Closed yurishkuro closed 5 years ago
do you have suggestion on the format of /introspection
?
It depends on what validations we want to implement. For example, if all nodes participate by trusting the inbound trace ID, then we may not need to call /introspection
at all, because the final response the /transaction
endpoint from the root node will contain trace IDs observed by every node, and we can simply ensure they are all the same ID.
If we want more advanced validation, then I'd assume the driver to send requests like /instrospection?traceID=xxx
or /introspection?correlationTraceID=xxx
(for distrustful nodes). The output is just a short summary of the trace that is required for validation.
We'd need to brainstorm this part, I don't have a complete answer.
For example, one other type of validation we might want is that causal relationships to the parent span are captured correctly. So the response to the first introspection request above would have to include not only trace/span ID, but also parent ID, so that the driver could validate the unbroken trace. However, this implies that all nodes would be able to answer such question, i.e. all have the ability to record parent span ID. I am not sure if it's possible, but on the other hand it could be just an optional capability that the node exports to the validator.
I think we definitely need this and should work on a first version for the next workshop. I also agree that a lot of the theoretical discussions will go away once there is code that actually implements the spec.
I would first focus on testing key use cases handled by a single provider i.e. forwarding a trace context correctly. If we can get this done we have made a significant step forward.
I not a big fan of the Docker image approach because it is hard to provide a full tracing system in a single docker file. I rather have provide the endpoints and keep the implementation details to the vendor. Obviously, I could just forward a request from the container to the backend.
@yurishkuro would you be open to provide a first system to get our feet wet, so we can discuss next steps at the next workshop?
The Docker image does not need to contain the complete tracing system. We are primarily testing interop of instrumentations, so the image can include the test app, instrumentation, and a simple in-memory backend for storing traces. Because the tests are organized as multi-hop requests through Nodes, trying to orchestrate this with just external API endpoints is much harder. With docker images everything is local, docker-compose takes care of network wiring.
Unfortunately, I don't have a lot of time to allocate to this implementation. Most of the code already exists in the form of Jaeger cross-language integration tests, which can be repurposed to cross-vendor tests.

DATASET ENTRIES:
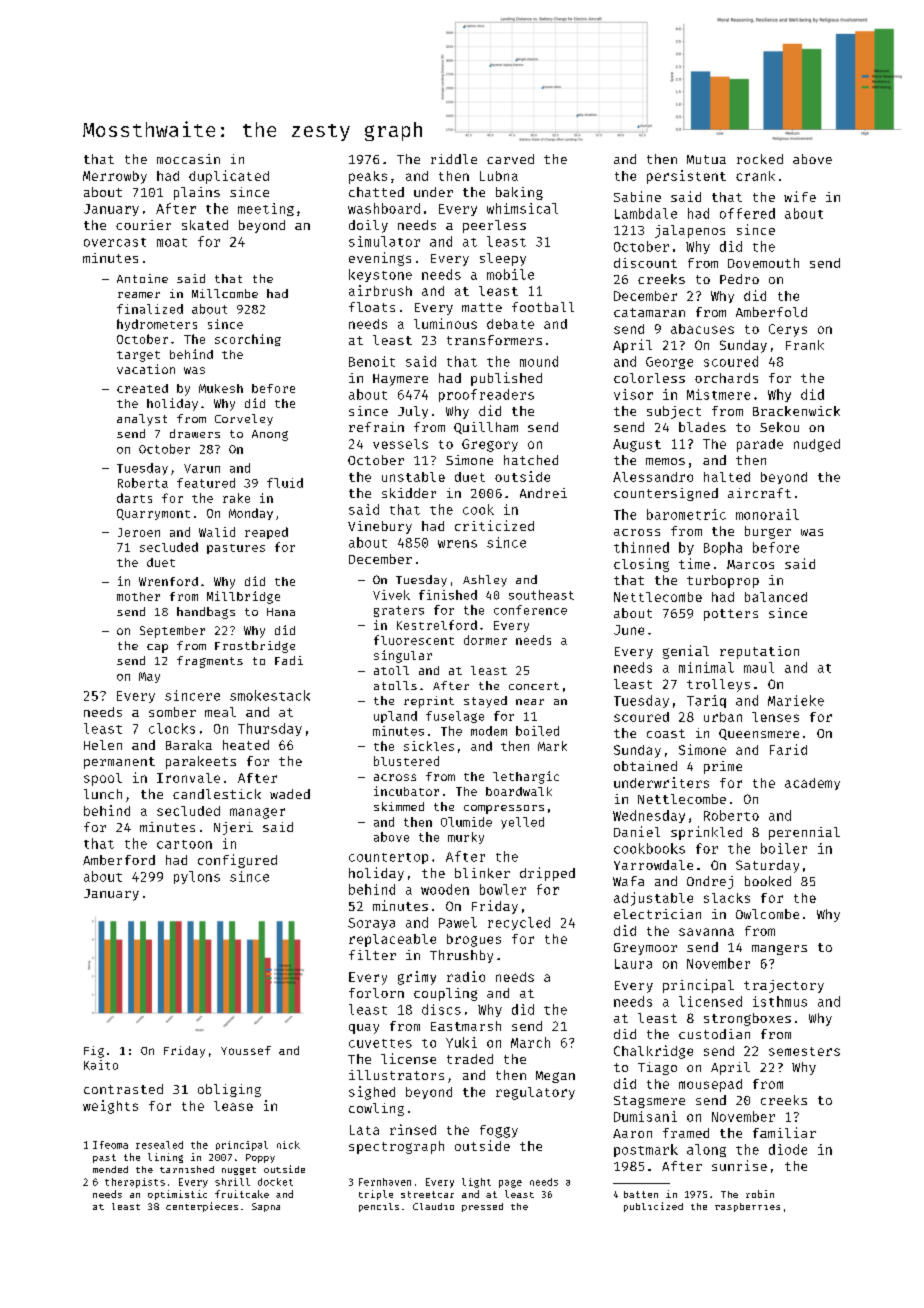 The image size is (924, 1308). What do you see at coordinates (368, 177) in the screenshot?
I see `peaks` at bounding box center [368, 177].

* * *

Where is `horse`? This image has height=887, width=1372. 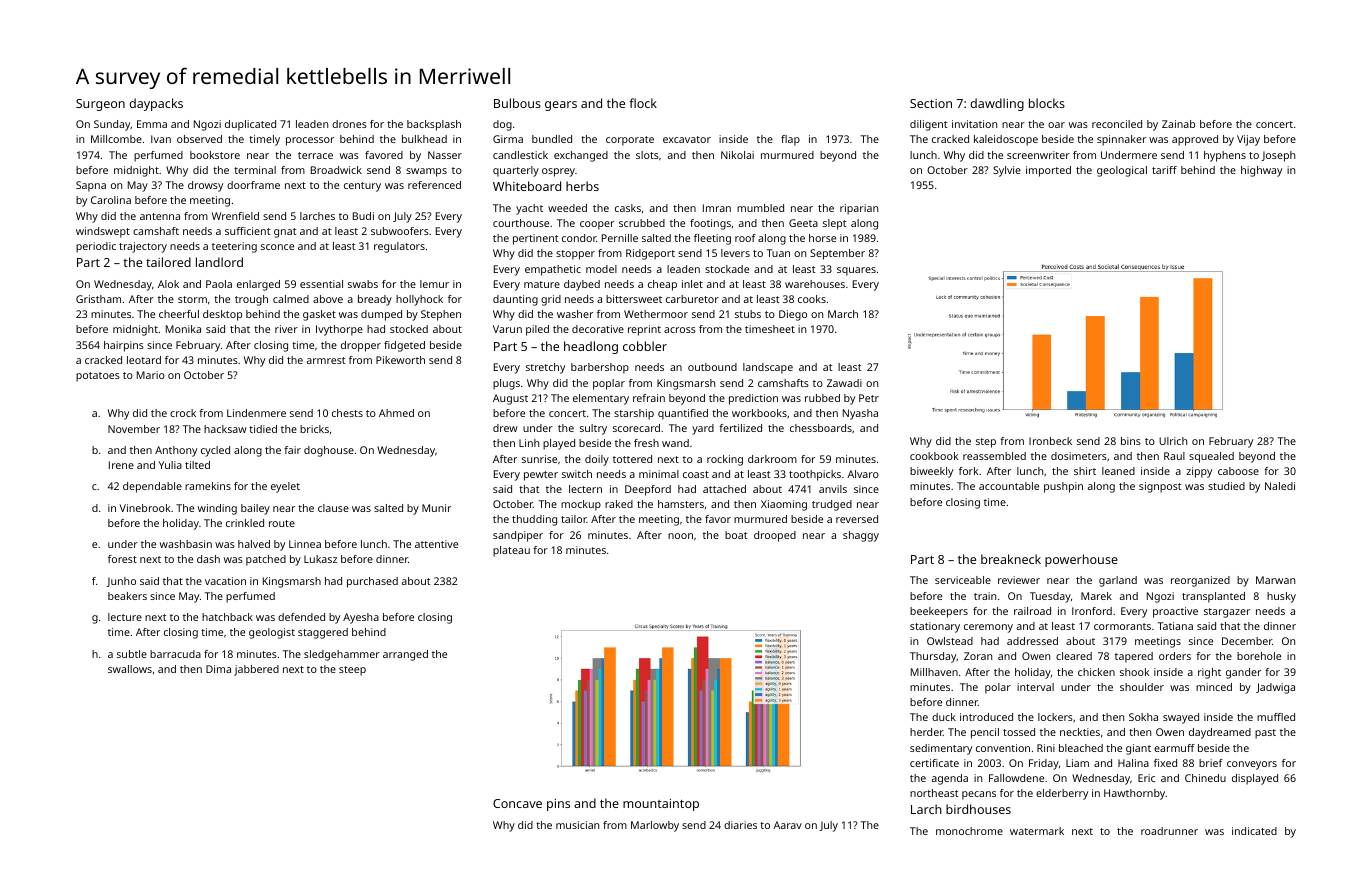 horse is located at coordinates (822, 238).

INSTRUCTION:
Continue the thread on testing trace context across tracing vendors, picking up after its last comment.

ANSWER FOR THIS EXERCISE:
https://github.com/jaegertracing/jaeger-client-go/tree/master/crossdock
And here's en example of actually defining two types of tests ("behaviors" in crossdock parlance): https://github.com/jaegertracing/jaeger-client-java/blob/master/jaeger-crossdock/docker-compose.yml
I am progressing with the test suite.
Q: the LICENSE file says:
Contributions to Test Suites are made under the W3C 3-clause BSD License
Is this going to be a problem for vendors who want to submit something to run in the official tests? Why can't we use Apache 2 license? Created a separate issue #94.
This is the first cut of the compliance tests:
https://github.com/yurishkuro/distributed-tracing/tree/compliance-tests/tests
@SergeyKanzhelev @AloisReitbauer any thoughts on the prototype?
@yurishkuro looking at it today. Thank you for putting something working together.
Can you please add "getting started" with commands to run?
added to tests/readme
Few more packages needed. Not sure if there are setting for go compiler that can auto-download those:
git clone https://github.com/crossdock/crossdock-go $GOPATH/src/github.com/crossdock/crossdock-go
git clone https://github.com/davecgh/go-spew.git $GOPATH/src/github.com/davecgh/go-spew
git clone https://github.com/golang/net.git $GOPATH/src/golang.org/x/net
ah, sure, I didn't set up a dependency manager yet. You can install these packages via go get
. Let me try to add dep
.
actually, I think you only need to go get github.com/crossdock/crossdock-go
, it's the only dependency so far, and running dep
didn't add much value. Updated readme.
Second iteration of the test suite: https://github.com/yurishkuro/distributed-tracing/tree/compliance-tests/tests
Main changes:
TRUST_TRACE_ID
, TRUST_SAMPLING
, etc. (example in docker-compose.yaml)trace_context_diff_vendor
using the reference implementation running in two modes, (a) trusting and (b) not trusting inbound trace IDs.make crossdock
, sampled output below)At this point it's possible to start adding more specific tests for behaviors, but the reference implementation is currently very naive and not compliant, e.g it doesn't really check tracestate
, instead it fully relies on traceparent
, so it needs to be improved (there are TODOs in the code).
@adriancole would be interesting to test with your Java implementation if you could build an image. We need to re-implement the actor/
module in Java so that it can be similarly used as the main
for the container and only leave the api.Tracer
pluggable.
Executing Matrix...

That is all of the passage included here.